While foreign firms like Invesco seek QFII licences, some local fund mangers find QFII accounts lucrative.

China's qualified foreign institutional investor (QFII) scheme is quickly shifting from a business dominated by global brokers to one where both foreign and domestic fund management companies are making inroads.

Sources at Chinese fund management companies report that two foreign fund managers, including Invesco, have submitted applications for QFII licences to the China Securities Regulatory Commission. The CSRC is keen to get global fund houses directly involved in the A-share market, and its green light is expected in the second quarter.

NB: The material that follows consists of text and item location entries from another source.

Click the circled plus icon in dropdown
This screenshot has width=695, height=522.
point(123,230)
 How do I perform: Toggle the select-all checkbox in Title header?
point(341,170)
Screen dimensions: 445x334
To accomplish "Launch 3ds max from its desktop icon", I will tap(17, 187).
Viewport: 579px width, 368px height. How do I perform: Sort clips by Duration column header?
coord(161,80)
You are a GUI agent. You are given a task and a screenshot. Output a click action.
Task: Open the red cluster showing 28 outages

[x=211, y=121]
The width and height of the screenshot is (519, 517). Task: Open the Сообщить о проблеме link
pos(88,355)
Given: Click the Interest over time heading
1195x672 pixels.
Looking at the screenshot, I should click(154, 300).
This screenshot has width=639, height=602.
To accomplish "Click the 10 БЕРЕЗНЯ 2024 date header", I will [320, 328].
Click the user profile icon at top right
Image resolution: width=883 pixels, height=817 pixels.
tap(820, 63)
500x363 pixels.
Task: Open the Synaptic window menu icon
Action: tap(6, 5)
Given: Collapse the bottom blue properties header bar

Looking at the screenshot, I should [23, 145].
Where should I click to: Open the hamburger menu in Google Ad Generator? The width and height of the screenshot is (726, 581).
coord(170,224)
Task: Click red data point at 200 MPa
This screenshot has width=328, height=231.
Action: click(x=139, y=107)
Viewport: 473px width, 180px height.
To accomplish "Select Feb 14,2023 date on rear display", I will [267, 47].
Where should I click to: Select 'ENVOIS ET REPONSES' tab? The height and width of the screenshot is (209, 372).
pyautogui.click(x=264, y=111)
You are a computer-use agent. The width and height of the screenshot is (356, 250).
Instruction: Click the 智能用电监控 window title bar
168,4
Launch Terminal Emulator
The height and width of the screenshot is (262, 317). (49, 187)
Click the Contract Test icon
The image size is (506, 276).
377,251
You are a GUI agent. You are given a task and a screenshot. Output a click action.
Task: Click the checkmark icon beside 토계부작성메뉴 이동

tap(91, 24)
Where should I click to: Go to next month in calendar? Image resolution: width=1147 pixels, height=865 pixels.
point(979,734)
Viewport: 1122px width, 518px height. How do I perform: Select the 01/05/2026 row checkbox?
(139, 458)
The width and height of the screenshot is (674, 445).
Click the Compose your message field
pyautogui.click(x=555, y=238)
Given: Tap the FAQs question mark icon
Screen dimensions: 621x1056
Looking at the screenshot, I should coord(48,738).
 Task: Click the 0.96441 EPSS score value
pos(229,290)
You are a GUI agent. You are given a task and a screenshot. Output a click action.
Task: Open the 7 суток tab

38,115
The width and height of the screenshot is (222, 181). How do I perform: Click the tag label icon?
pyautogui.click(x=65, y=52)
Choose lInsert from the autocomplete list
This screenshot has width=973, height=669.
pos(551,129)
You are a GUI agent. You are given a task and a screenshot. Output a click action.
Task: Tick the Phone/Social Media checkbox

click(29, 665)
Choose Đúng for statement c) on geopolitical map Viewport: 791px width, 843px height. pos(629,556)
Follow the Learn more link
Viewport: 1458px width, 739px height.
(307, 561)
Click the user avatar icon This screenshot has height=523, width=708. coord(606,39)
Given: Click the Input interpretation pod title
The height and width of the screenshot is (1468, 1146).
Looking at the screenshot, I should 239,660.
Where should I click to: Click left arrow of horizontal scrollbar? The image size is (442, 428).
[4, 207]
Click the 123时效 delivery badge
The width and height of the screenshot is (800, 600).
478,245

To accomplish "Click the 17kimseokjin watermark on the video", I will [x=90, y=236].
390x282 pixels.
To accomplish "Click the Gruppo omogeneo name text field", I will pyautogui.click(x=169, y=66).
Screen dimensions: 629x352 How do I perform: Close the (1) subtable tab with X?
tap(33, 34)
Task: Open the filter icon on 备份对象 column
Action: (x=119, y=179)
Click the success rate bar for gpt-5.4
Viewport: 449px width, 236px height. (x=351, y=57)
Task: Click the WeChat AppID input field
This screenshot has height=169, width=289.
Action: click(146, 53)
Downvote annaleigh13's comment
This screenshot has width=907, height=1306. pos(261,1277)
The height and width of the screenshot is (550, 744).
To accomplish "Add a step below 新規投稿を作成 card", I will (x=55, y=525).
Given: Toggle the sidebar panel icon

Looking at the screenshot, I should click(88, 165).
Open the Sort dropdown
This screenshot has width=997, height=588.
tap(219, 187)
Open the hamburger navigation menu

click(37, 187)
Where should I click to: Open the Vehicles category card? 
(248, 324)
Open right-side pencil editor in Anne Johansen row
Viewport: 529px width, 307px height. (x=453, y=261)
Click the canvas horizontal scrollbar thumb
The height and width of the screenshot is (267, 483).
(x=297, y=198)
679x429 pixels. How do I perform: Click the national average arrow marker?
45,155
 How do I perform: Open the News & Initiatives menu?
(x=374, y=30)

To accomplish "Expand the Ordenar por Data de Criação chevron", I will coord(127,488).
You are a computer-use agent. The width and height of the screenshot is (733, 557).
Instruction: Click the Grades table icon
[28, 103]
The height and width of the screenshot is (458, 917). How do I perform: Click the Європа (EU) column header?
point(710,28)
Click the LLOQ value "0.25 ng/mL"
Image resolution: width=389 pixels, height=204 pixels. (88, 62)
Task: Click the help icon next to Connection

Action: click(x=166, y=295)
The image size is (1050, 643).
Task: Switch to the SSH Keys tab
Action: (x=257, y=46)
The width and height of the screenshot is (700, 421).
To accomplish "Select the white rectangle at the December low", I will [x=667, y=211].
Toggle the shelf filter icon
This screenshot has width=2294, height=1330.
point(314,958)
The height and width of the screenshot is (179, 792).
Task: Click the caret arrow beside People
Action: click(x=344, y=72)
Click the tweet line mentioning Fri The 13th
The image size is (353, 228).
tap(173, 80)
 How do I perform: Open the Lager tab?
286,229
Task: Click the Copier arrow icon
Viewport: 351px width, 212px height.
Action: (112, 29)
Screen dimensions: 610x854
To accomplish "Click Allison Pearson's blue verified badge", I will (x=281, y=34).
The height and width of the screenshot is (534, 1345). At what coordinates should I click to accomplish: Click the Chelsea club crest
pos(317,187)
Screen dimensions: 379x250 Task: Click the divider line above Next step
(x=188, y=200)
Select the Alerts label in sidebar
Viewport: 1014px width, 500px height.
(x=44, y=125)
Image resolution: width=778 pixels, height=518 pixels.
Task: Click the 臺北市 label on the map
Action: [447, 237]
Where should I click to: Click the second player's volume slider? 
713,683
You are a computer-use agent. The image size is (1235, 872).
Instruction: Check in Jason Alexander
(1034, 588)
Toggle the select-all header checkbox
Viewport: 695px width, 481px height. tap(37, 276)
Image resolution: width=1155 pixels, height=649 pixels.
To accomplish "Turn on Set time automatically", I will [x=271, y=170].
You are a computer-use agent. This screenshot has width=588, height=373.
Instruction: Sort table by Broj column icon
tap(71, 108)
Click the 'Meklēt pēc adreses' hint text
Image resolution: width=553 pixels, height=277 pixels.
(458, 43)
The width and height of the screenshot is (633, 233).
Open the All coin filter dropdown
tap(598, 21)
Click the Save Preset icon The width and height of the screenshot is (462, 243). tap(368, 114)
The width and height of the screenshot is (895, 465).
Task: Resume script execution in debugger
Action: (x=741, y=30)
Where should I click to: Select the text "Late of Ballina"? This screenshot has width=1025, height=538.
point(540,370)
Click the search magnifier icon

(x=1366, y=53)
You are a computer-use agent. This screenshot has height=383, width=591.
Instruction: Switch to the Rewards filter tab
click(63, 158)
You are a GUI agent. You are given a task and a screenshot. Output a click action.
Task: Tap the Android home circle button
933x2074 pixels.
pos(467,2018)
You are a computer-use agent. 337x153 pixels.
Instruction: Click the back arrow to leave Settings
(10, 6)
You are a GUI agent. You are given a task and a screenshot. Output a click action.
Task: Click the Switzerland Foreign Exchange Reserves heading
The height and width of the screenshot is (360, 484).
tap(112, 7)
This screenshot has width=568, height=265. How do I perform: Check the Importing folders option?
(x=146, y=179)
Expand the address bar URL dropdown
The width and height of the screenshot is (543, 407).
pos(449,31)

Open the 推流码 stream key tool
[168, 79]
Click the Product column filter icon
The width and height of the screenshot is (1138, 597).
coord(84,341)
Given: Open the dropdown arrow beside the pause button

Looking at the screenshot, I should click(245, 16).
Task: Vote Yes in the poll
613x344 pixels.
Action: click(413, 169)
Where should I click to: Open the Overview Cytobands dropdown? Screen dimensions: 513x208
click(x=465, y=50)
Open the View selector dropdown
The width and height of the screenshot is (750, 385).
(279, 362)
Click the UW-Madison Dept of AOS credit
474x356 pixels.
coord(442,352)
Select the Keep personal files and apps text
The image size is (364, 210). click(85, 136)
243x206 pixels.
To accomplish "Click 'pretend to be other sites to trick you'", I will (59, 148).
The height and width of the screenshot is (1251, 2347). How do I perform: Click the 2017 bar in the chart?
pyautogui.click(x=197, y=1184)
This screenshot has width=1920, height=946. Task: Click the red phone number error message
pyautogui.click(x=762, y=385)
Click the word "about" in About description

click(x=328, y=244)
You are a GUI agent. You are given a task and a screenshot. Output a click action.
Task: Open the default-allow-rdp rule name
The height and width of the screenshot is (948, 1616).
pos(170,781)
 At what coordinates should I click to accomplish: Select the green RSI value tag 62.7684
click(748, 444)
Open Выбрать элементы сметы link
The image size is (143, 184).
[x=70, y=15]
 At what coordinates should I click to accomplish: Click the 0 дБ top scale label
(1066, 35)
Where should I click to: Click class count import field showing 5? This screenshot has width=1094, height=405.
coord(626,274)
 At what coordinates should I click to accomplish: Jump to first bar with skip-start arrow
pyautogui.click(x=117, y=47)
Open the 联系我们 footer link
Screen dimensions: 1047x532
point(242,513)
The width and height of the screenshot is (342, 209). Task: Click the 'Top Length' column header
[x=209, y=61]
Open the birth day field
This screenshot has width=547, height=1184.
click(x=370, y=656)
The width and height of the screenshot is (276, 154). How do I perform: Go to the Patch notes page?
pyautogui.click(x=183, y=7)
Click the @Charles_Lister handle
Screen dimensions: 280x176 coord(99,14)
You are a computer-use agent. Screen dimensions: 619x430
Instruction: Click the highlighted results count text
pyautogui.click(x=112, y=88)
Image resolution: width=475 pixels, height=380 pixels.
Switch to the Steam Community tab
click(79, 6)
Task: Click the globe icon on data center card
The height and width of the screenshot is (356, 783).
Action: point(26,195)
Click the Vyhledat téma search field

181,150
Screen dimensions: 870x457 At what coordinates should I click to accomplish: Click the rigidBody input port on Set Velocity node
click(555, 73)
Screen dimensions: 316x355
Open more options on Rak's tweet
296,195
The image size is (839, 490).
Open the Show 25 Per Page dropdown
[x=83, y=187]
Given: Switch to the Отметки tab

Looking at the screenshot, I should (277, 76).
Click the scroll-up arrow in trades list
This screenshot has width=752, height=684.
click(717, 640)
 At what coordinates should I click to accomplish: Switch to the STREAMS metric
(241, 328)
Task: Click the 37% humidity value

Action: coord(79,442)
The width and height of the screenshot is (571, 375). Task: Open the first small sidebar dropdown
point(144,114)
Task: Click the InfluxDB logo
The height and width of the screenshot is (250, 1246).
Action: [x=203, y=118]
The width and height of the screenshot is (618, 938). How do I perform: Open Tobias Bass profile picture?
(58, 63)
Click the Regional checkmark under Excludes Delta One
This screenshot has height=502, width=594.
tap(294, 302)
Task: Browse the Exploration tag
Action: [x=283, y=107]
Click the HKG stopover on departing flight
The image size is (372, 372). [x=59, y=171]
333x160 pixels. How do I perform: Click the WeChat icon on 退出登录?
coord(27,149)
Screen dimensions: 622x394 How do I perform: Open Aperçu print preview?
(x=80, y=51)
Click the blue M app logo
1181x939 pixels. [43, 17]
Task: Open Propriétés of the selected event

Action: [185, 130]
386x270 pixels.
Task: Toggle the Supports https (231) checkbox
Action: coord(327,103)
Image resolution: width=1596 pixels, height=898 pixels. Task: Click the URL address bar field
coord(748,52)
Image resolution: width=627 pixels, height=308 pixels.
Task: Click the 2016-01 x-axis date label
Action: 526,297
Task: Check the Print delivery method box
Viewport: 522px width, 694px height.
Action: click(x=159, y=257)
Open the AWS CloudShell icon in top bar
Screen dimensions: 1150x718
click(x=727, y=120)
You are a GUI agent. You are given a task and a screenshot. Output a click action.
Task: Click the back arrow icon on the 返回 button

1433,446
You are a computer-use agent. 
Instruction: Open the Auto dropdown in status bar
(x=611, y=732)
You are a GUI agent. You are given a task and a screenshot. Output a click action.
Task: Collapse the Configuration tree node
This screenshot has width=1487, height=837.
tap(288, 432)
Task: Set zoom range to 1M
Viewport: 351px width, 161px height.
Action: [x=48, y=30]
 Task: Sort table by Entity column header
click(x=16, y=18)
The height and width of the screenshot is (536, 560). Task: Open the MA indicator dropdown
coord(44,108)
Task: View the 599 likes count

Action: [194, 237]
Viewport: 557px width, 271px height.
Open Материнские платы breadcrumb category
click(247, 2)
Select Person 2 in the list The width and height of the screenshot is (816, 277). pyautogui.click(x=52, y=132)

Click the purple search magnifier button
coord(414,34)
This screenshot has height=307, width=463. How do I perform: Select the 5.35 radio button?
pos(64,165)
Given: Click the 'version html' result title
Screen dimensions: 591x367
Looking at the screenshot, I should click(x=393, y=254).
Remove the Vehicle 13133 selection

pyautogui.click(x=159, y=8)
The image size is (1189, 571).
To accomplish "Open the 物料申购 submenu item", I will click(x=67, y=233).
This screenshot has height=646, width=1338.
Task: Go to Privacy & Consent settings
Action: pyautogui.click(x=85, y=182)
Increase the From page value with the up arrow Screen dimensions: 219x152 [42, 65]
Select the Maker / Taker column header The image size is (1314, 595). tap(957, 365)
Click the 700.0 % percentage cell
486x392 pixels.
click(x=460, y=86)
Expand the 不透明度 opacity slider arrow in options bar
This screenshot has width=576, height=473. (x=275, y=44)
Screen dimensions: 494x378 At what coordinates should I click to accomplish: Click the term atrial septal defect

To date, only brokers such as Goldman Sachs and Morgan Stanley have applied for the QFII license, which involves a minimum investment of $50 million, with quotas as high as $300 million. They must be introduced via a licensed QFII custodian - the ranks include both the big domestic commercial banks as well as foreigners such as Citibank, HSBC and Standard Chartered Bank - and execute trades via a single domestic broker. Some QFII licensees have established funds through which international fund houses could take a stake, but that leaves fund managers passive riders.

Invesco officials declined to comment. Market participants outline a likely scenario for the firm, which is to utilize its Shenzhen-based joint venture company, Invesco Great Wall Fund Management, to actually run the money. Presumably Great Wall Securities would act as its broker. If so, this would give the JV a much-needed boost to its assets under management, and create a model for other fund management JVs, all of which are competing against well-entrenched domestic rivals. But the other foreigner seeking a QFII licence is said to not have a domestic presence, which opens the A-share market even futher.

Those domestic rivals are stirring as well. Boshi Fund Management and China Merchants Fund Management (a JV between China Merchants Securities and ING Investment Management) have recently won QFII licence mandates for their money market funds.

CMFM's executive deputy general manager Zhan Long says the appeal for QFIIs is that a domestic cash fund can provide 1.9% annual return, versus, say, 0.6% from a deposit at a custodian bank - with almost equal liquidity.

But domestic fund managers are now going a step beyond serving as a mere parking space for foreign portfolio money. Boshi is aggressively marketing itself to foreign players for its fund management skills, and reports what it terms "significant" asset flows into its equity fund. "One of our QFII clients has promised to increase its investment in our equities fund by 200%," says Zhang Ning, chief economist and managing director at Boshi. Likewise, Chang Sheng Fund Management in Beijing has reportedly won QFII mandates for its fixed-income fund.